Dear Vladimir and Fieldtrip community,


Apologies for my last long (and complicated) email.


As it looks like for beamforming, contrasting the sources of the post-stimulus interval with a baseline is more reliable than applying the Neural Activity Index, I would like to ask some more specific questions on that:


  1.  To compare two groups of participants, do I input in the sourcestatistics the source analysis contrast for each subject, i.e. the (sourcePost-sourcePre) ./sourcePre?
  2.  To plot the sources for each group, do I plot the grandaverage of the source analysis contrast, separately for each group?
  3.  During preprocessing of the data which are going to be used to calculate the cross-spectral density, am I supposed to do baseline subtraction as usual? (I assume yes?)
  4.  For the sourceanalysis, is it ok if the post-stimulus interval is longer than the baseline (e.g., 200ms and 800ms, respectively)?
  5.  I tried to plot the source contrast between post stimulus vs. baseline averaged over participants, but it seems there's something wrong [SEE FIGURE ATTACHED]. This is what I did:

% Freqanalysis using both baseline and post stimulus data:
        cfg                     = [];
        cfg.method      = 'mtmfft';
        cfg.output        = 'powandcsd';
        cfg.foilim          = [22 22];
        cfg.taper           = 'dpss';
        cfg.tapsmofrq  = 4;
        cfg.keeptrials   = 'no';
        cfg.keeptapers = 'no';
        freqAll               = ft_freqanalysis(cfg, dataAll);

% Beamforming:
        cfg = [];
        cfg.headmodel = vol1;
        cfg.grad      = sens1_aligned;
        cfg.senstype  = 'eeg';
        cfg.grid      = grid;
        cfg.method    = 'dics';
        cfg.frequency = 22;
        cfg.dics.projectnoise   = 'yes';
        cfg.dics.lambda         = '5%';
        cfg.dics.keepfilter     = 'yes';
        cfg.dics.realfilter     = 'yes';
        sourceAll = ft_sourceanalysis(cfg, freqAll);

% place pre-computed filter in cfg to apply to each condition separately
        cfg.sourcemodel.filter = sourceAll.avg.filter;
        sourceBase_con  = ft_sourceanalysis(cfg, freqBase);
        sourcePost_con = ft_sourceanalysis(cfg, freqPost);

% contrast
        sourceDiff(1,part_i) = sourcePost_con;
        sourceDiff(1,part_i).avg.pow = (sourcePost_con.avg.pow - sourceBase_con.avg.pow) ./ sourceBase_con.avg.pow;

Then, I calculated the grand average of the sourceDiff for all participants, did sourceinterpolate and volumenormalise and plotted the result.

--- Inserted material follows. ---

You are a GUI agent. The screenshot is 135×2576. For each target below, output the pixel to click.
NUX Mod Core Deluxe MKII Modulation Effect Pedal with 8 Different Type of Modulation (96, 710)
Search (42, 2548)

Do you have any idea what I did wrong?

Thanks so much for all your help, looking forward to hearing your experienced insights! :)

Best wishes,
Ioanna



________________________________
From: fieldtrip <fieldtrip-bounces at science.ru.nl> on behalf of Ioanna Zioga <i.zioga at qmul.ac.uk>
Sent: 05 May 2019 02:53:30
To: Vladimir Litvak
Cc: FieldTrip discussion list; M.vanEs at donders.ru.nl
Subject: Re: [FieldTrip] beamforming pipeline & comparing sources between groups of participants?


Dear Vladimir,


Thank you so much for your valuable comments!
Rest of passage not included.